Thursday, July 3, 2014
G-Eazy – These Things Happen
Rappers have had the strange habit especially over the last five years or so to, after years of releasing music and cultivating a fan base, make unbelievably generic debut albums. You establish a reason for people to enjoy your material then release a project that's part J. Cole, part Drake and part Rick Ross. At this point, there really isn't much to G-Eazy. He rhymes words so by definition is a rapper, and this has gotten him by since 2009, earning him a loyal fan base that even established major label artists would yearn for. But These Things Happen doesn't reveal much to those wondering who G-Eazy is.
G-Eazy is a white 25-year-old from Oakland, but this album could have very well been by a Big Sean. You have your origin story – okay, that's fine. Then there's the "is this what fame is really like?" song. Sprinkle in some vague painful relationship stories about some girl that don't really describe anything specific. Add a Drake-y I-forgot-to-call-my-mom song. And if that's not enough, here's an A$AP Ferg feature.
In a sense, he pulls off the generic thing pretty well.
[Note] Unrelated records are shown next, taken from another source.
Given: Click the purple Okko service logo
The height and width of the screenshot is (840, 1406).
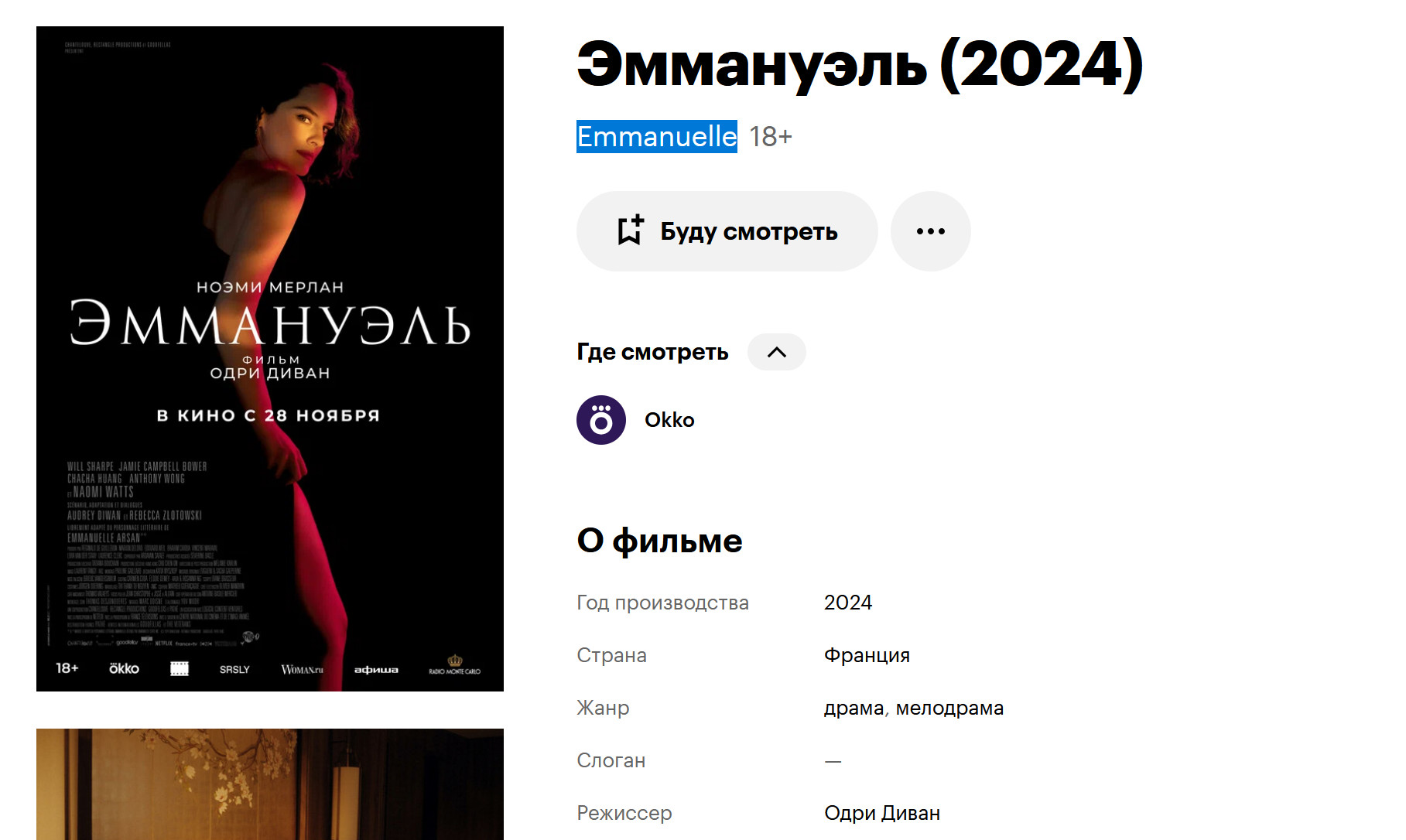Looking at the screenshot, I should tap(601, 420).
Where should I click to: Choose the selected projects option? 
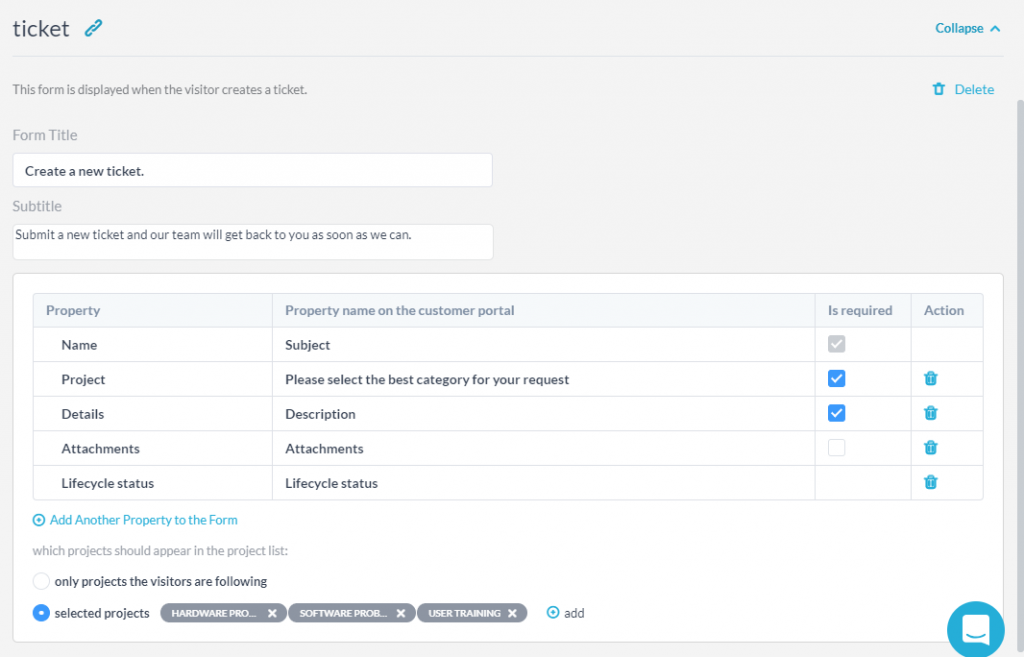point(40,613)
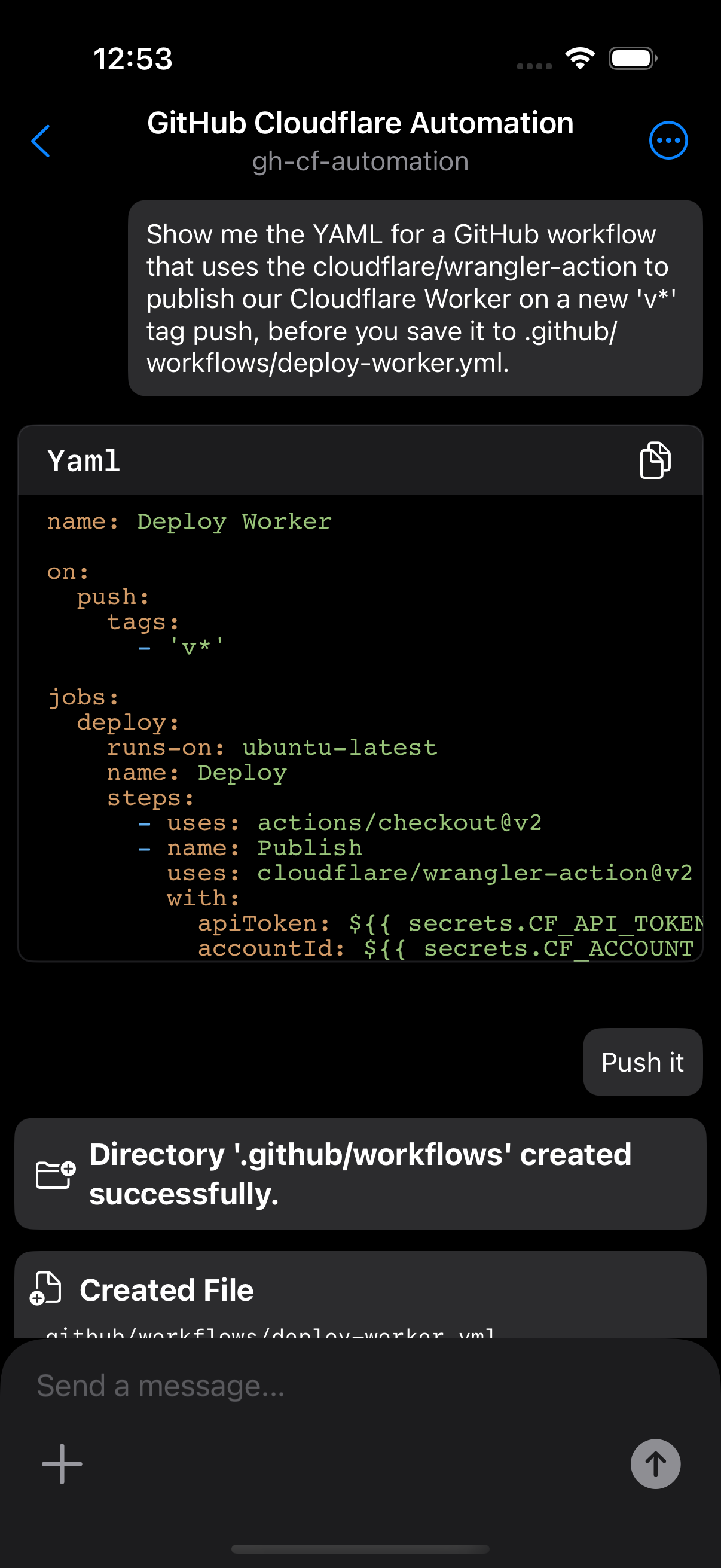
Task: Tap the home indicator bar at the bottom
Action: tap(360, 1548)
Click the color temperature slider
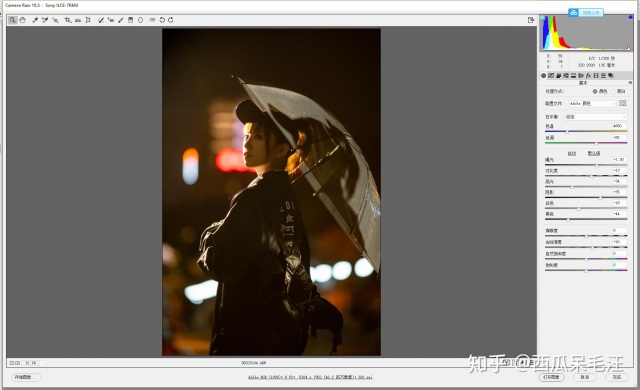Viewport: 640px width, 390px height. (x=586, y=131)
There's no clear hit single (how "I Mean It" was sent to radio, I'll never guess), but people will obviously eat up "Downtown Love" and "Let's Get Lost" if they get a chance to, and with those, he experiments with some real genre-bending musicality. It's as if he tried to recreate Thank Me Later track for track.
Now let's get to it. G-Eazy is white, and he is good looking. So much good in his life has probably happened because he is white and he's good looking. His rap career is where it's at right now because he's white and good looking. Non-rap fans feel comfortable giving his music a chance because he's white and good looking. He's from Oakland, and he's had maybe not the most ideal upbringing, so sure, that earns him credibility or whatever, but ultimately he is in the conversation because he is white and he's good looking. So the fact that he's gotten more media attention and as a result, membership in that cultural conversation, for putting together this mediocre ass album than IamSu and Sage the Gemini have gotten combined in the last two years might be the saddest thing to happen to Bay Area rap in quite some time.